The gates open for Ironborn riders. Theon’s smile fades. Where are his 500 men? And why is his spunky sister Yara here?
Yara says their father wants Theon to give up the castle since it’s too far inland for him to successfully hold for long. “Father wants a word,” she says with witty understatement. Then she rips him for apparently executing the valuable Stark boys, calling him weak and stupid.
Theon is like a guy who gives his girlfriend a Saint Bernard for her birthday without pausing to consider that she has a tiny apartment and is allergic to dogs. He can’t understand why this gift isn’t valued. He’s finally achieved something — something huge and impressive! — and now everybody wants to take it away.
Yara gets him alone and, for the first time, speaks kindly to him. She pleads, “Don’t die so far from the sea.”
I remember reading this part of Theon’s story in A Clash of Kings and loving this whole complication. We always hear about heroes and villains capturing castles and territories in stories like they’re pieces on a game board. But we rarely get the details of what happens next — the challenge of holding onto a property and maintaining public support when everybody thinks you’re a jerk who’s stolen their lord’s home. It’s a classic George R.R. Martin narrative move to take a standard fantasy point that we’ve seen many times and inject real-world complications.
North of the Wall: Captured Jon Snow is brought across a frozen lake to Ygritte’s supervisor, the Lord of Bones. I wonder why he’s called that. Could be the hundreds of bones he’s decorated himself with? He sort of looks like a pudgy Skeletor.
NEXT: Mom, you’re embarrassing me again!
Ygritte convinces the Lord of Bones to spare Snow’s life, to let the King Beyond the Wall, Mance Rayder, whom we haven’t yet met, (again, book readers, I don’t think this season) decide his fate. Jon Snow self-pityingly tells his fellow captured crow Qhorin Halfhand that the other men’s death is his fault. Halfhand is like, Yeah, it was your fault, so you better make it count, buddy.
Later, Halfhand quietly tells Jon that one Night’s Watch brother as a spy inside the Wildling camp is worth 1,000 men openly fighting against them. He loudly picks a fight with Jon. So Halfhand is suggesting that…that…

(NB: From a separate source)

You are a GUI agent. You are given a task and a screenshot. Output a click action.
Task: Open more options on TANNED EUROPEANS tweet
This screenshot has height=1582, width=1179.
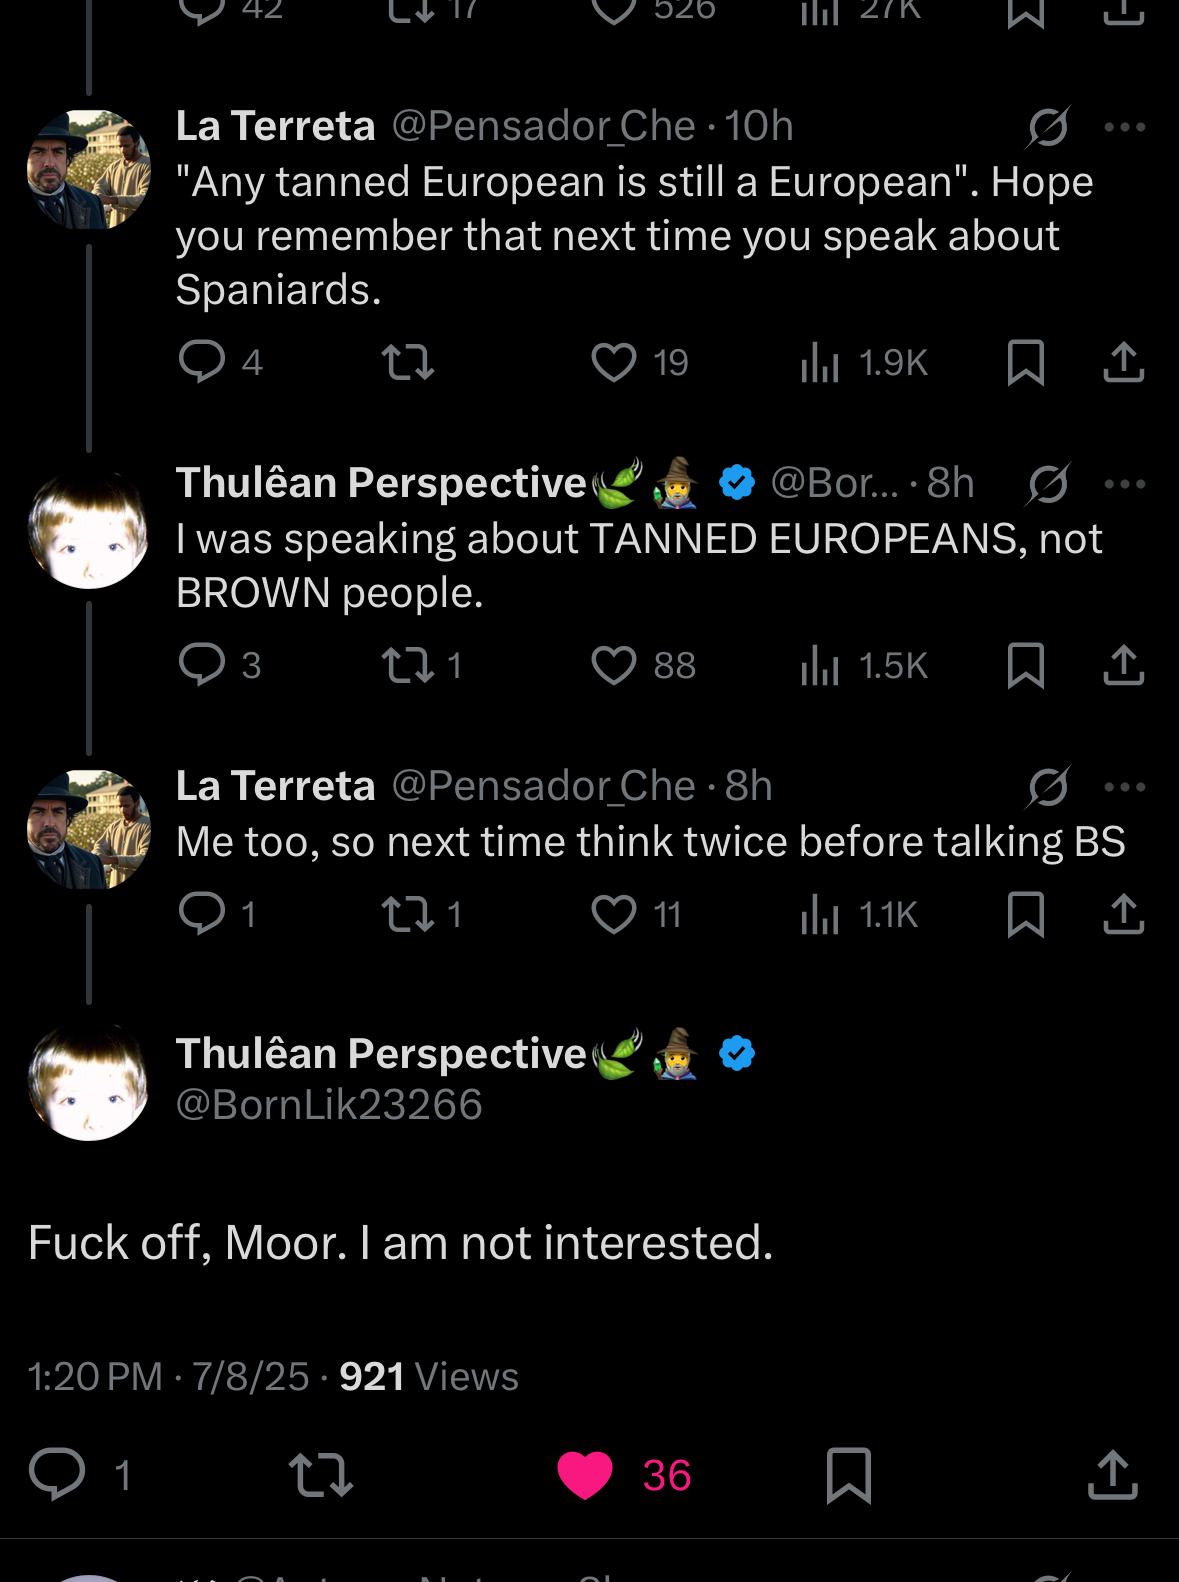pyautogui.click(x=1125, y=484)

Okay, sorry, can I just say more thing about the Lord of Bones? It just seems really impractical to carry all that weight while hiking through the wilderness. And if you’re listening when he’s walking on screen past Jon, they’re noisy too. They rattle with his every step. How is he supposed to be this awesome snow warrior when all his mates are wearing their stealthy snow camouflage and he sounds like bamboo wind chimes that your retired neighbor buys and puts on her porch and thinks are soothing every time there’s a breeze but they secretly annoy the hell out you?
Robb Stark’s Camp: Robb is taking a walk with the hottie medic who says her name is “Talisa.” I put this in quotes because book readers aren’t certain if her identity has been changed from who she is in the books or if she’s still the same character and is being deceptive about her name. Robb and Talisa are having a romantic stroll along a hillside through 50-mph winds. Robb talks about the weight of leadership. An underling runs up and we learn–
The Kingslayer has escaped! And that Catelyn let him go.

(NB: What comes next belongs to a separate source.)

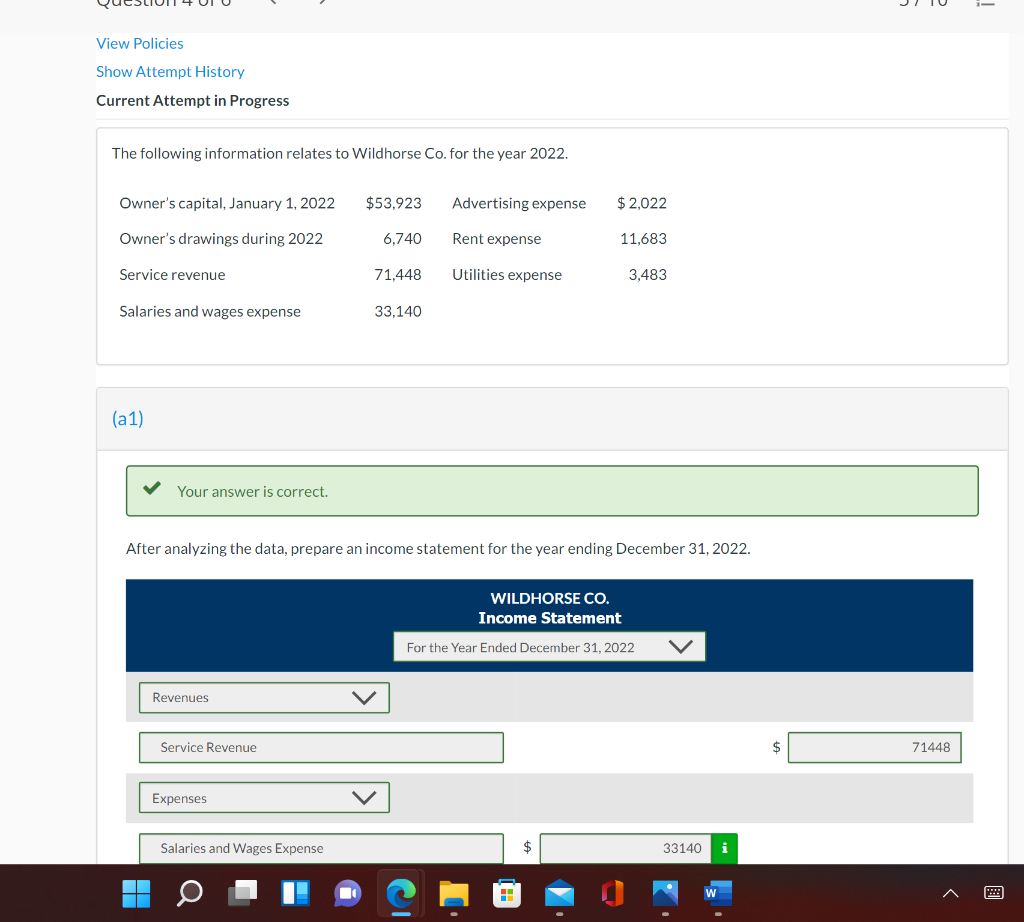Open the Mail app from the taskbar
The height and width of the screenshot is (922, 1024).
[x=561, y=893]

Catelyn, Robb and the grieving father of the guard that Jaime murdered square off. Catelyn is trying to trade Jaime for her daughters. Robb wanted to retain Jaime as a future bargaining chip. The guard’s father wanted Jaime executed. All three have perfectly valid arguments, but Robb is the man in charge and he’s dead right that his mom undermined him. Yes, the grieving dad’s men may have been mustering up their courage to execute Jaime while he was away, but Catelyn could have had Brienne hide Jaime off site, or something, then bring him back later once Robb returned rather than continuing to frog march him all the way King’s Landing.

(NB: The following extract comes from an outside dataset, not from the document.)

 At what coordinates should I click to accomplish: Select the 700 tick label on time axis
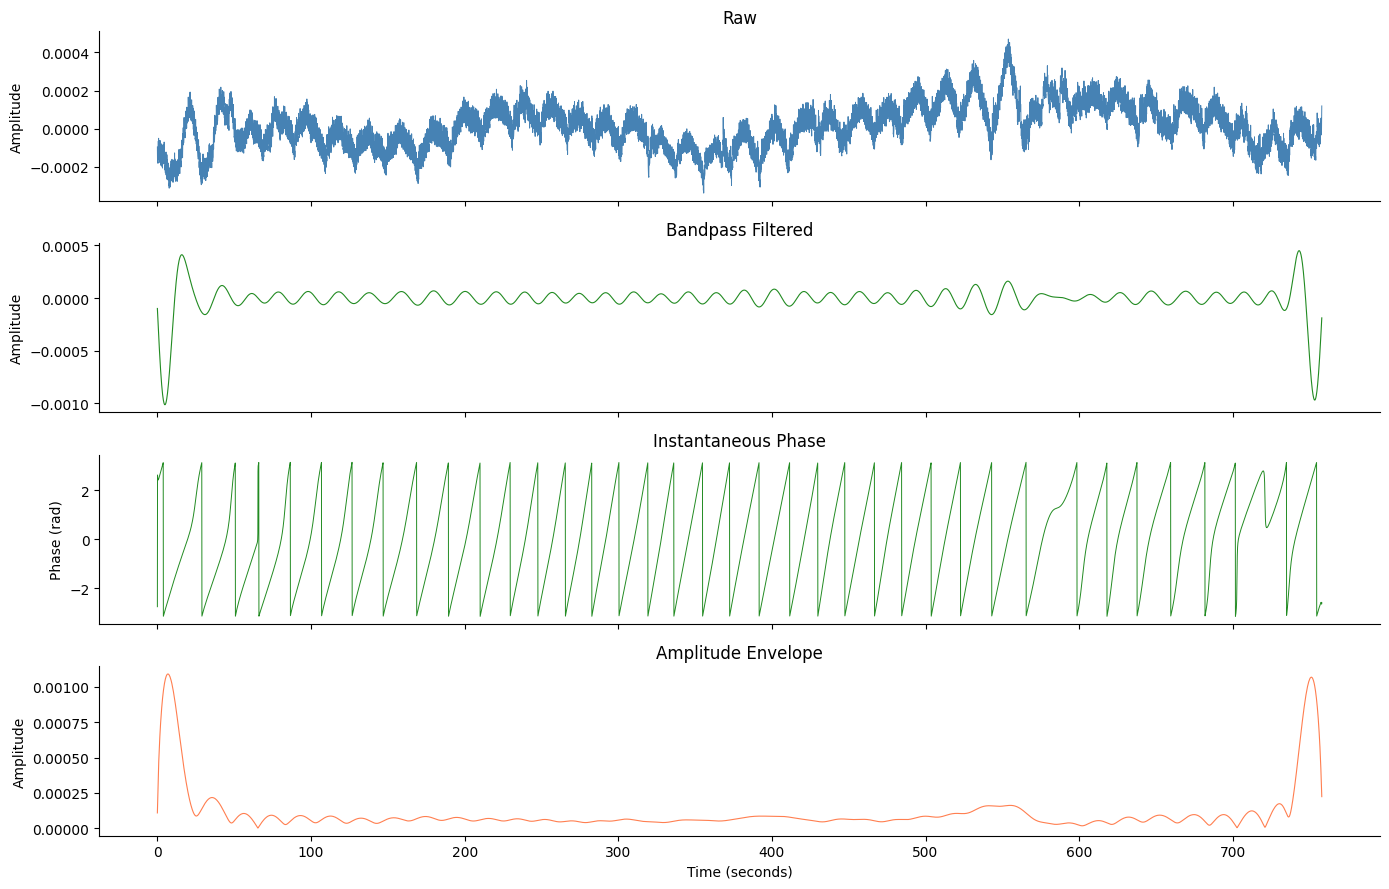point(1233,853)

“Jaime Lannister has played you for a fool, you’ve weakened our position, you’ve brought discord into our camp,” Robb says, and orders his mom kept under guard, then doubtless thinks: Hmm, now where’s that hottie medic she doesn’t want me to have sex with…
NEXT: Jaime’s blind date; A man gets a request
Elsewhere: Jaime Lannister’s hood is removed and he gets a good look at his blind date — Brienne the Beauty. Putting these two together is potentially a fun move. They are both warriors, but with zero respect for each other. “You’re as boring as you are ugly,” Jaime says. She accuses him of trying to bait her into removing his chains. But he doesn’t have much of a motive to try and escape now that she’s bringing him back home.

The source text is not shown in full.